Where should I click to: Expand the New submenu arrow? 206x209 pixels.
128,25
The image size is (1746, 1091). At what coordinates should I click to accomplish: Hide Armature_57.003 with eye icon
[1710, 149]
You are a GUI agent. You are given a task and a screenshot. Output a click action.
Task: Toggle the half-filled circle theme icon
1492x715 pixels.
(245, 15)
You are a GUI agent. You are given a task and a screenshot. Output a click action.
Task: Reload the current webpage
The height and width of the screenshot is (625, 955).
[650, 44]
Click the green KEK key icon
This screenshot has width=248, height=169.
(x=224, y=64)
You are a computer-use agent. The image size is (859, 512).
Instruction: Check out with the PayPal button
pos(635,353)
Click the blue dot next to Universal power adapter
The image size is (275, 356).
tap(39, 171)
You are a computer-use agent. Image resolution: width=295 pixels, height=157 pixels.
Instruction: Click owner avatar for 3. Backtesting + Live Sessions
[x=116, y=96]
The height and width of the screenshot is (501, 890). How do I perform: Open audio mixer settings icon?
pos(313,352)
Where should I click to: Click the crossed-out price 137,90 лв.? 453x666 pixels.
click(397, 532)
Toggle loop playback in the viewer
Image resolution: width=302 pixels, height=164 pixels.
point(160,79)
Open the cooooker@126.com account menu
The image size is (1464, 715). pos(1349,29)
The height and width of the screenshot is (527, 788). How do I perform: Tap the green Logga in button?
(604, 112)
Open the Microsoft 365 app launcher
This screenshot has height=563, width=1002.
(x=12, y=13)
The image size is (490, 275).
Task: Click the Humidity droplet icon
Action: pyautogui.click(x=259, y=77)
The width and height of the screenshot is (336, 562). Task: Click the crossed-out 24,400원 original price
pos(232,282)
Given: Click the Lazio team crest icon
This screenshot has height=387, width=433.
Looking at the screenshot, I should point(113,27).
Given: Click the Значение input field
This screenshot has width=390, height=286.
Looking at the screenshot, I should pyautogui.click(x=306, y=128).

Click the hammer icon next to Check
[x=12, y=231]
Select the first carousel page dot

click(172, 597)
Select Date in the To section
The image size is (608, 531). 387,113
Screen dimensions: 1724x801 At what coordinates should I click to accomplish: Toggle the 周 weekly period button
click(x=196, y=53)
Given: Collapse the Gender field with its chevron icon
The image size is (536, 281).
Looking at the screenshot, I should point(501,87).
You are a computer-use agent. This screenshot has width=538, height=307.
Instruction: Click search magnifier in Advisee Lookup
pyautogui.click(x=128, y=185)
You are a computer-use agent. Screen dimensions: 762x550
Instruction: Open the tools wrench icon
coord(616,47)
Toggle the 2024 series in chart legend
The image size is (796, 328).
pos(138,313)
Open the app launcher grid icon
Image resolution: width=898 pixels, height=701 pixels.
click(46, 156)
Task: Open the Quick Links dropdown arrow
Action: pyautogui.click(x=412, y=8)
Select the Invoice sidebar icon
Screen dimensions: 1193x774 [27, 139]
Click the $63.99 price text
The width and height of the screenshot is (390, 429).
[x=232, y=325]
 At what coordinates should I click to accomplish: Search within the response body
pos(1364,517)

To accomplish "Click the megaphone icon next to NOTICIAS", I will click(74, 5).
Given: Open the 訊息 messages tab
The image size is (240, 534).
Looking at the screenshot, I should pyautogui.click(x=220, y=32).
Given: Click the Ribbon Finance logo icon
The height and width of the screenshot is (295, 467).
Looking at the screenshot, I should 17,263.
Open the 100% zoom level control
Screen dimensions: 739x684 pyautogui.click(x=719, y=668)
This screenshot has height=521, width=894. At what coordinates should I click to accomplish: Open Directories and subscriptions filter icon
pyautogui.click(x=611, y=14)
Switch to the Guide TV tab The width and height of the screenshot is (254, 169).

▶ **WHAT THIS TASK INVOLVES**
Gather every line of the listing above that contains the string "computer" and copy each one in full.

▶ **WRITTEN RESPONSE**
You are a computer-use agent. The image size is (859, 512).
You are a computer-use agent. Image resolution: width=295 pixels, height=157 pixels.
You are a computer-use agent. This screenshot has width=538, height=307.
You are a computer-use agent. Screen dimensions: 762x550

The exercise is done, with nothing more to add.